Duke of Fronsac (French: duc de Fronsac) was a title of French nobility, first created by promoting the seigneurie of Fronsac to a duchy in 1608, but the title became extinct a few decades later. This title was revived in 1634 for Armand Jean du Plessis de Richelieu, better known as Cardinal Richelieu, and it survived until the 19th century.

==First creation==
The title of duc de Fronsac was first created in 1608 for the House of Longueville, a bastard-cadet branch of the House of Valois. The mother of the first duke, Anne de Caumont (1574–1642), held the lesser title of marquis de Fronsac when her son Léonor II d'Orléans was created a duke. The title became extinct after the first duke died without an heir and the title passed to his father, who had no other issue.

- In 1608, Léonor II d'Orléans (1605–1622) was created 1st Duke of Fronsac and held the title until his death in January 1622. Having no heir, the title was passed to his father.
- Beginning in 1622, the title was in the possession of the first duke's father, François III d'Orléans (1570–1631), 2nd Duke of Fronsac, Duke of Château-Thierry and Count of Saint-Pol.
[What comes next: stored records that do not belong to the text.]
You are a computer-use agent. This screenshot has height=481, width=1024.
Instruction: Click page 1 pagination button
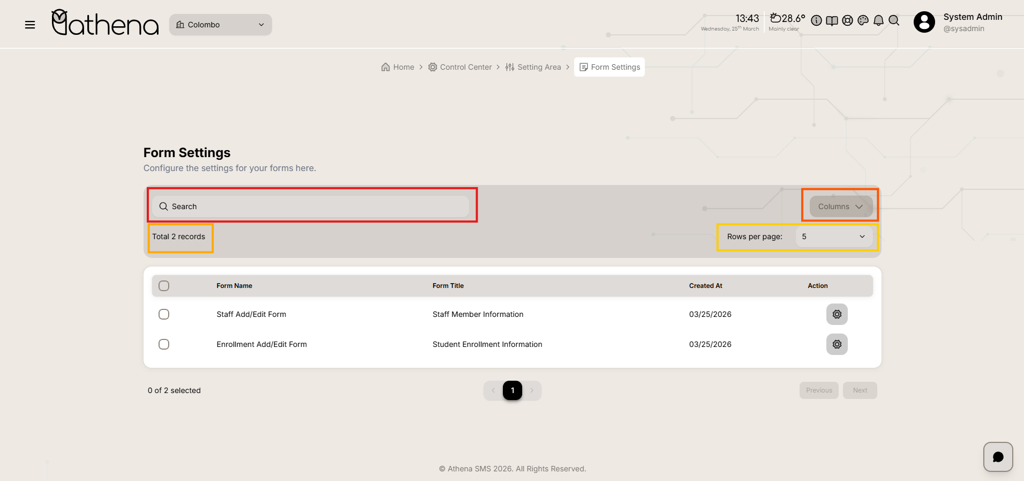click(512, 390)
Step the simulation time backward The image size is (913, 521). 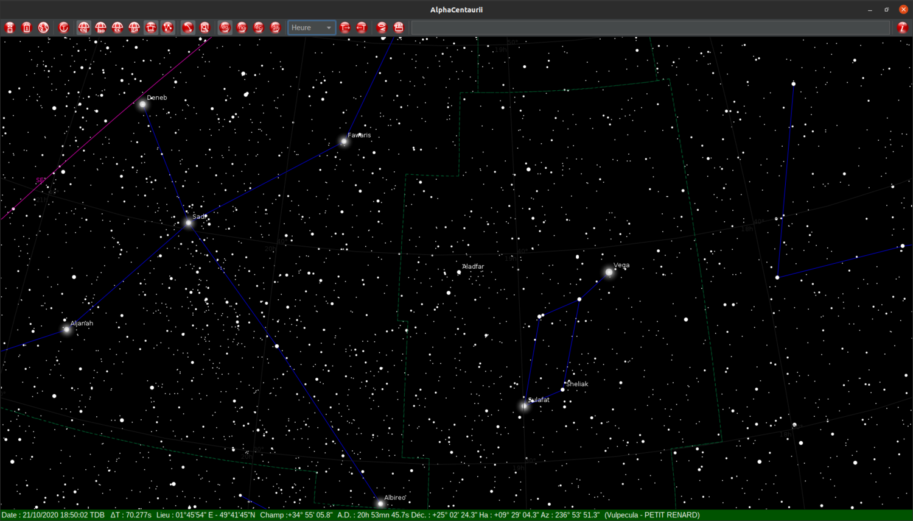362,27
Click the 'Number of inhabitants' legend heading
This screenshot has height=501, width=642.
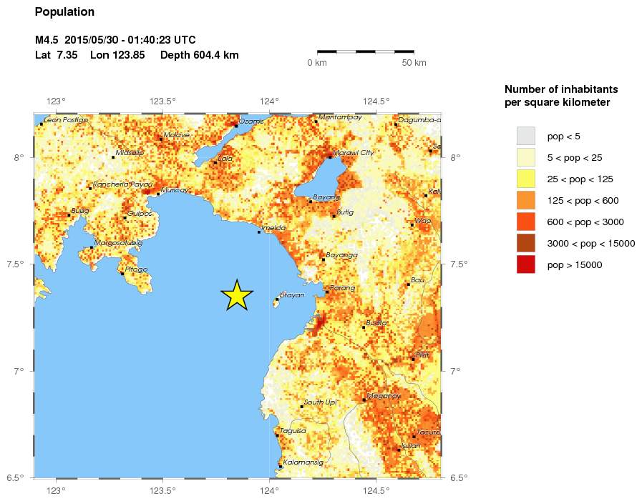coord(561,89)

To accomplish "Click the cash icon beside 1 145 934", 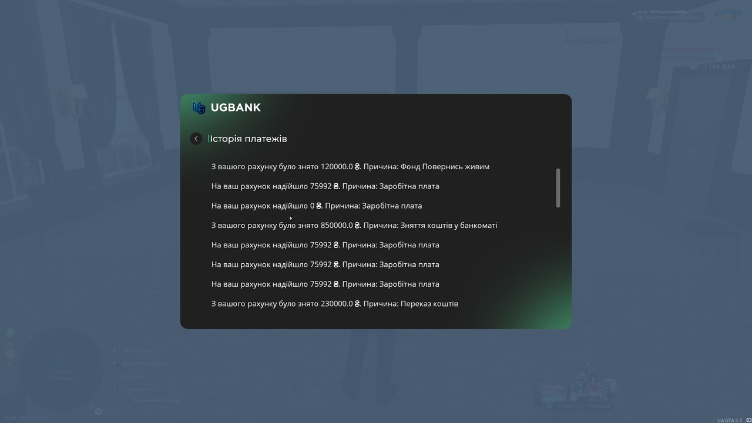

Having no other heirs after his only son preceded him in death, the title became extinct when François III died in 1631.

==Second creation==

In 1634, the title of duc de Fronsac was revived for Armand Jean du Plessis de Richelieu, who already held the title of Duke of Richelieu. The title of Duke of Fronsac was often used by subsequent Dukes of Richelieu as a titre d'attente, or courtesy title, for the heir to the Dukedom of Richelieu.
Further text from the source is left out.